**Requirement:** Rewrite all of the items below, replacing every "GUI agent" with "interface agent" and keeping everything else unchanged.

**Exercise material:**
# # # # # # #
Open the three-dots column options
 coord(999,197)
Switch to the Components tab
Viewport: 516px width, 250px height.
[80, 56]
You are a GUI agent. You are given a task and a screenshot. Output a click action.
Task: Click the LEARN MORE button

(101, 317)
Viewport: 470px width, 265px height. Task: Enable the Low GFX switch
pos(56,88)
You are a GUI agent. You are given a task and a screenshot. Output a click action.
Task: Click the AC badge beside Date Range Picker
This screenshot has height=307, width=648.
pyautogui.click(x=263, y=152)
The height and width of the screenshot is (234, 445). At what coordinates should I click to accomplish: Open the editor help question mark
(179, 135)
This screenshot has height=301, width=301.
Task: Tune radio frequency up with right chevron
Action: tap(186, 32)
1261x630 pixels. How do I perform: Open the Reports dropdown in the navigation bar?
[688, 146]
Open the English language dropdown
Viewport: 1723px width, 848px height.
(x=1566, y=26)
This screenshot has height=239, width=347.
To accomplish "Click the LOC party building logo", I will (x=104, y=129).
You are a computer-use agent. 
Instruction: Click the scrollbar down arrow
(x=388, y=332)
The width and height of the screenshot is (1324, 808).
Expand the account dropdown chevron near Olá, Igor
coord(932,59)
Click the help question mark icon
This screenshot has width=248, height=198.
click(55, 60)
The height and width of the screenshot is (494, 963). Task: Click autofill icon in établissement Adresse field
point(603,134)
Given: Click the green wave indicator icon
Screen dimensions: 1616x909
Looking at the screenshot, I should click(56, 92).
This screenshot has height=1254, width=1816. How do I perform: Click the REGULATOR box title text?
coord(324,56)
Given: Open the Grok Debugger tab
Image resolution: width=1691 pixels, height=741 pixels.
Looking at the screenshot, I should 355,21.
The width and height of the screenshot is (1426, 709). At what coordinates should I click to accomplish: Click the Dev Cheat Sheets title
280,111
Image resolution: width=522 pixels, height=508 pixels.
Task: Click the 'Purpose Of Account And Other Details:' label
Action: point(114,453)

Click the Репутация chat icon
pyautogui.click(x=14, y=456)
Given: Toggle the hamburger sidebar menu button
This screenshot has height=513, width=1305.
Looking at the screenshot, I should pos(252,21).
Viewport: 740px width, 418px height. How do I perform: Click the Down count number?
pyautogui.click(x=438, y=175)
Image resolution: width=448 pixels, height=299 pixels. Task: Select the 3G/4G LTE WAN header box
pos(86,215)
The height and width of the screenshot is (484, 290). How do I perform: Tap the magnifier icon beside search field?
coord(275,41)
# # # # # # #
**Answer:**
Open the three-dots column options
 coord(999,197)
Switch to the Components tab
Viewport: 516px width, 250px height.
[80, 56]
You are a interface agent. You are given a task and a screenshot. Output a click action.
Task: Click the LEARN MORE button

(101, 317)
Viewport: 470px width, 265px height. Task: Enable the Low GFX switch
pos(56,88)
You are a interface agent. You are given a task and a screenshot. Output a click action.
Task: Click the AC badge beside Date Range Picker
This screenshot has height=307, width=648.
pyautogui.click(x=263, y=152)
The height and width of the screenshot is (234, 445). At what coordinates should I click to accomplish: Open the editor help question mark
(179, 135)
This screenshot has height=301, width=301.
Task: Tune radio frequency up with right chevron
Action: tap(186, 32)
1261x630 pixels. How do I perform: Open the Reports dropdown in the navigation bar?
[688, 146]
Open the English language dropdown
Viewport: 1723px width, 848px height.
(x=1566, y=26)
This screenshot has height=239, width=347.
To accomplish "Click the LOC party building logo", I will (x=104, y=129).
You are a computer-use agent. 
Instruction: Click the scrollbar down arrow
(x=388, y=332)
The width and height of the screenshot is (1324, 808).
Expand the account dropdown chevron near Olá, Igor
coord(932,59)
Click the help question mark icon
This screenshot has width=248, height=198.
click(55, 60)
The height and width of the screenshot is (494, 963). Task: Click autofill icon in établissement Adresse field
point(603,134)
Given: Click the green wave indicator icon
Screen dimensions: 1616x909
Looking at the screenshot, I should click(56, 92).
This screenshot has height=1254, width=1816. How do I perform: Click the REGULATOR box title text?
coord(324,56)
Given: Open the Grok Debugger tab
Image resolution: width=1691 pixels, height=741 pixels.
Looking at the screenshot, I should 355,21.
The width and height of the screenshot is (1426, 709). At what coordinates should I click to accomplish: Click the Dev Cheat Sheets title
280,111
Image resolution: width=522 pixels, height=508 pixels.
Task: Click the 'Purpose Of Account And Other Details:' label
Action: point(114,453)

Click the Репутация chat icon
pyautogui.click(x=14, y=456)
Given: Toggle the hamburger sidebar menu button
This screenshot has height=513, width=1305.
Looking at the screenshot, I should pos(252,21).
Viewport: 740px width, 418px height. How do I perform: Click the Down count number?
pyautogui.click(x=438, y=175)
Image resolution: width=448 pixels, height=299 pixels. Task: Select the 3G/4G LTE WAN header box
pos(86,215)
The height and width of the screenshot is (484, 290). How do I perform: Tap the magnifier icon beside search field?
coord(275,41)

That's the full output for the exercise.